Сергей пошел на батарею, раздумывая: «Синельников, сказывали, казнокрад первый был, а князь его к звезде представил. Говорили еще — сам светлейший через Синельникова съестное из белорусских вотчин своих в армию сбывал за великие барыши. Или врут? Куда ему деньги еще?.. Хоть бы Осипа вразумило, что нонче видел. Тоже рядом со смертью за мишурой гонится. Да навряд ли, раз «королева» его примешалась».
Синельников умер на второй день, несмотря на операцию, сделанную ему знаменитым штаб-лекарем Стаге. Это стало сразу известно по лагерю, и Сергей удивился, когда вечером услышал бальную музыку, несущуюся из главной квартиры.
— Что там нынче, не знаете, господа? — спросил он егерских офицеров, слушавших звуки гавота, сидя у одной из палаток.
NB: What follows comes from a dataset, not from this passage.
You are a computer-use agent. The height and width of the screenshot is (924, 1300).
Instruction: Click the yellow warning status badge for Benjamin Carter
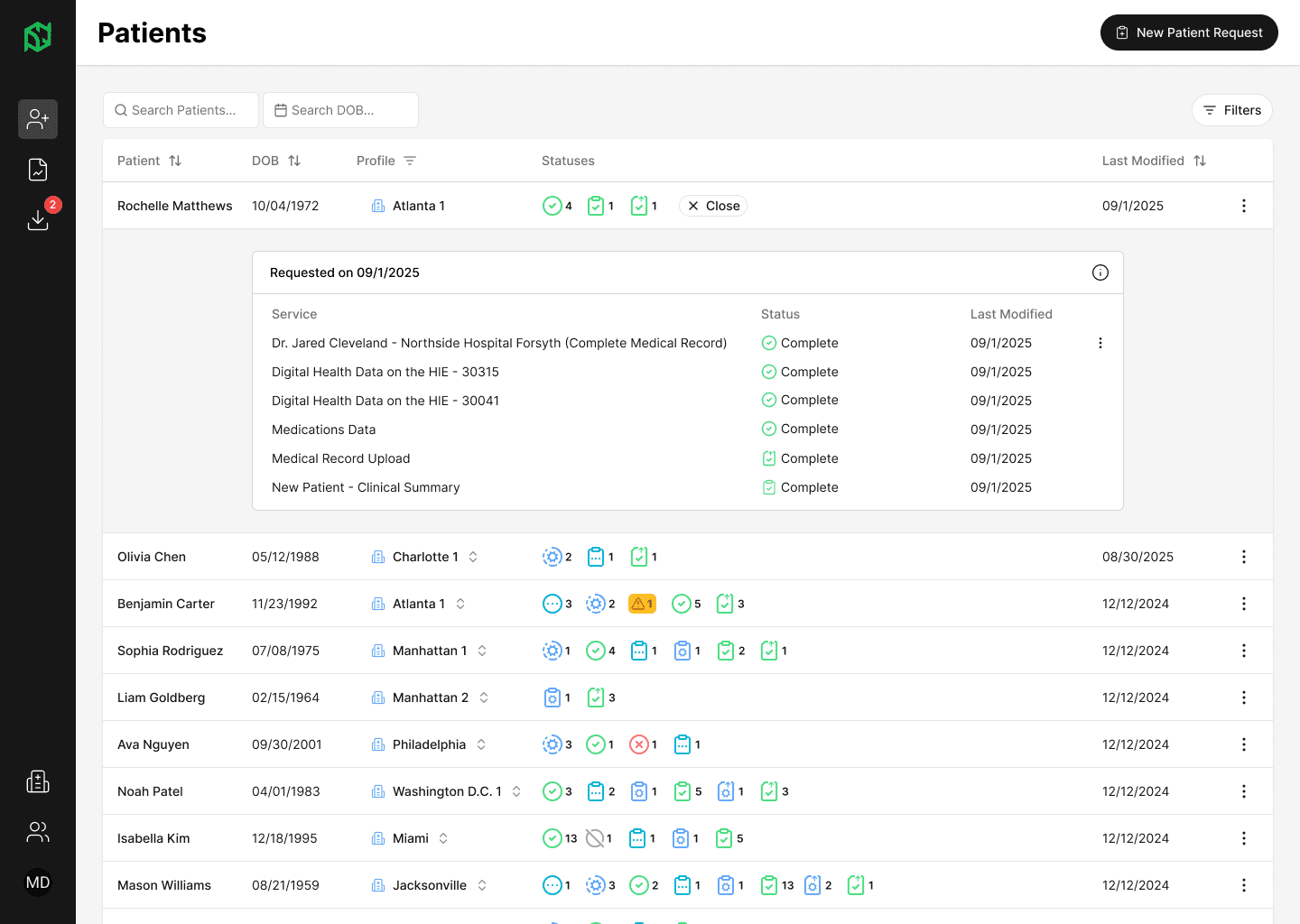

— Как же! Праздник великий — рождение княгини Долгоруковой, — насмешливо ответил один. — Салют готовится, фейерверк.
— Так неудобно ведь, Синельников нонче помер…
— А им что? Но и то сказать: по такой каналье одно веселое играть надобно, радоваться, что больше воровать не станет.
Вскоре к Сергею пришел Криштафович.
— Видал Осипа сейчас, — сказал он. — На бал направился. Фу-ты ну-ты, ножки гнуты! Белый весь, как, бывало, Мертич наш, Мельник. Чулки шелковые, голова в пудре, по колету двойной галун. И до чего же красив, шельма, правду сказать! Ну ничего, скоро праздные сии букашки от холода начнут расползаться.
— А ты думаешь, от того может что измениться?..
— Может, — кивнул Андрей. — Без иностранной и дамской кумпаний, которые нонче его с утра до вечера развлекают, полководец наш скорей на штурм отважится — делать больше нечего будет.
— Умно господин поручик вещает, — сказал вошедший в кибитку Костенецкий. — А как только трутни разлетятся, солдатишки ихние притоны по доскам растащат да на землянки и прочее полезное пустят. Ведь скоро и я под попоной одной спать не захочу.
Прошло часа два в болтовне. Филя подал ужин — неизменную баранину, сбитень, сухари — и убрал немногое, что осталось. Гости собирались уходить, когда кошма, служившая дверью, стремительно поднялась, и вошел Осип. Он был в бальном костюме, как описал его Андрей, — весь белый, кроме шляпы с султаном и лаковых туфель. И, несмотря на холодный вечер, без епанчи.
— Бал отменен? — спросил Криштафович и, прислушиваясь, недоуменно добавил: — Да нет, играют…
— Есть хочешь? — Сергей подвинулся на скамье.